WASHINGTON — The Senate on Wednesday voted 93-5 to revamp how regulators can dissolve large financial firms that are dubbed "too big to fail," a rare bipartisan agreement that replaced a controversial proposed $50 billion bank-financed fund to help break up ailing companies.
The Senate also voted 96-1 to guarantee that no taxpayers' money will be used to bail out financial institutions, a stand of political cosmetics since no bailouts are contained in the legislation. Those tallies kicked off Senate voting on the historic bill that would overhaul how the government regulates and oversees the nation's financial institutions.
The votes were important steps, since the agreement on breaking up big firms resulted from months of talks by leaders of the Senate Banking Committee from both political parties. Instead of the partisan rancor that's dominated Congress for years, lawmakers are signaling this time that they're willing to compromise on one of 2010's biggest legislative challenges.
Senate Banking Committee Chairman Christopher Dodd, D-Conn, hailed the votes as a "fundamental change in our country's ability to protect taxpayers from the economic fallout of having a large, interconnected firm collapse."
"This is very positive," said Sen. Judd Gregg, R-N.H.
The House of Representatives passed a similar bill last year, and President Barack Obama hopes to sign final legislation this summer, but significant obstacles to Senate passage remain.
The legislation, written largely by Democrats, would create an agency inside the Federal Reserve Board to protect consumers with credit products such as mortgages and credit cards. Republicans fear that the agency could force small businesses to endure burdensome regulations and make it hard for them to attract capital.
Dodd says the bill would do no such thing, but Sen. Richard Shelby of Alabama, the top Banking Committee Republican, who negotiated the Wednesday agreement with Dodd, offered an alternative consumer-protection plan after the initial lopsided votes.
"I don't want to leave the impression I support the overall bill," he said.
The other flash point is likely to involve the bill's ban on most bank trading of derivatives for their own accounts. Derivatives are exotic financial products that played a big role in the 2008 economic collapse.
Changing the proposed ban on bank trading of derivatives is expected to attract bipartisan support. "What we have now is a disaster," Gregg said of the current language, written largely by Senate Agriculture Committee Democrats.

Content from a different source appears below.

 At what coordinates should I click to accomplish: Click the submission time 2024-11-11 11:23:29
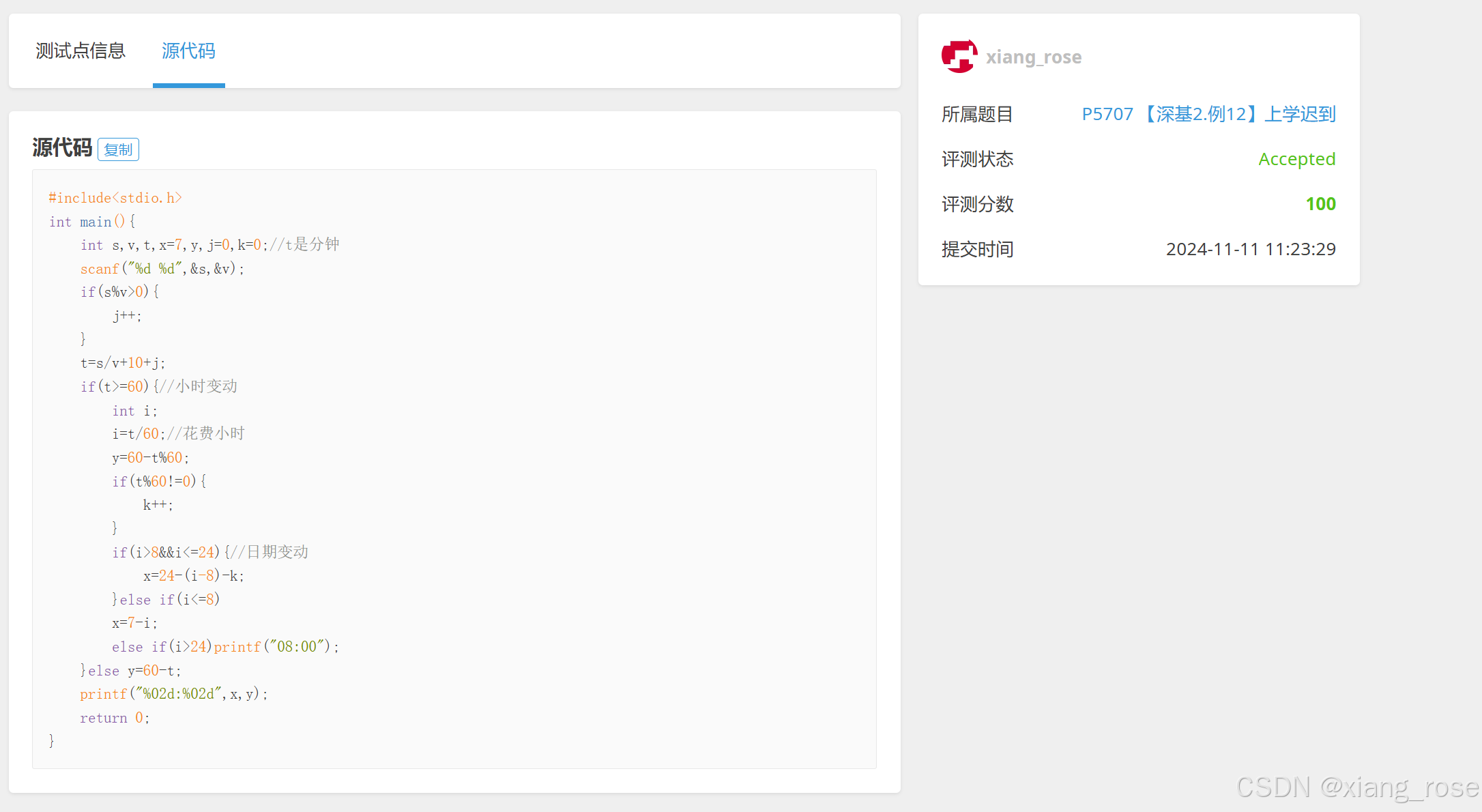pos(1250,249)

The view of Sen. Mary Landrieu, D-La., was typical of many Democrats. "Derivatives have to be regulated and transparent," she said, but when she was asked whether she wanted to change the legislation's stand on the topic, she added, "I'm not sure. I'll read the amendments and make a judgment."
Still, Wednesday's vote cleared one big hurdle. Republicans had charged that the legislation's $50 billion liquidation fund, paid by the institutions, was a back-door taxpayer bailout, arguing that consumers ultimately would bear the cost.
While Dodd — and most independent analysts — insisted that taxpayers wouldn't bail out failed institutions, Dodd suggested that giving up the fund was no big deal, especially since the White House was cool to the idea.
"Because whether they pay in advance or after the fact," Dodd said, "these costs will be paid by Wall Street and not taxpayers."
The Dodd-Shelby agreement would create a new mechanism for breaking up big firms. Currently, the Federal Deposit Insurance Corp. can seize troubled smaller banks, but for large, internationally connected banks, there's no process short of bankruptcy.
During the 2008 economic collapse, regulators ruled out bankruptcy as an option because of the disruption it could cause to financial markets. Regulators saw these big institutions as "too big to fail" because their collapse could harm the broader U.S. and global economies.
The Dodd-Shelby measure says the FDIC would finance the liquidation of failed big companies with credit lines from the Treasury Department backed by the failed companies' assets. The money would be recovered through the sales of the assets, with shareholders and creditors in the failed firms taking losses.
In theory, this language should make creditors less likely to invest in companies that take too many risks. They also may be reluctant to invest in big companies knowing that the government won't automatically guarantee their bailouts.
Troubled firms could be eligible for loan guarantees, but only if Congress approves.
The Obama administration was said to be wary of giving Congress that authority, maintaining that it would delay the process and handcuff its ability to act quickly in an emergency.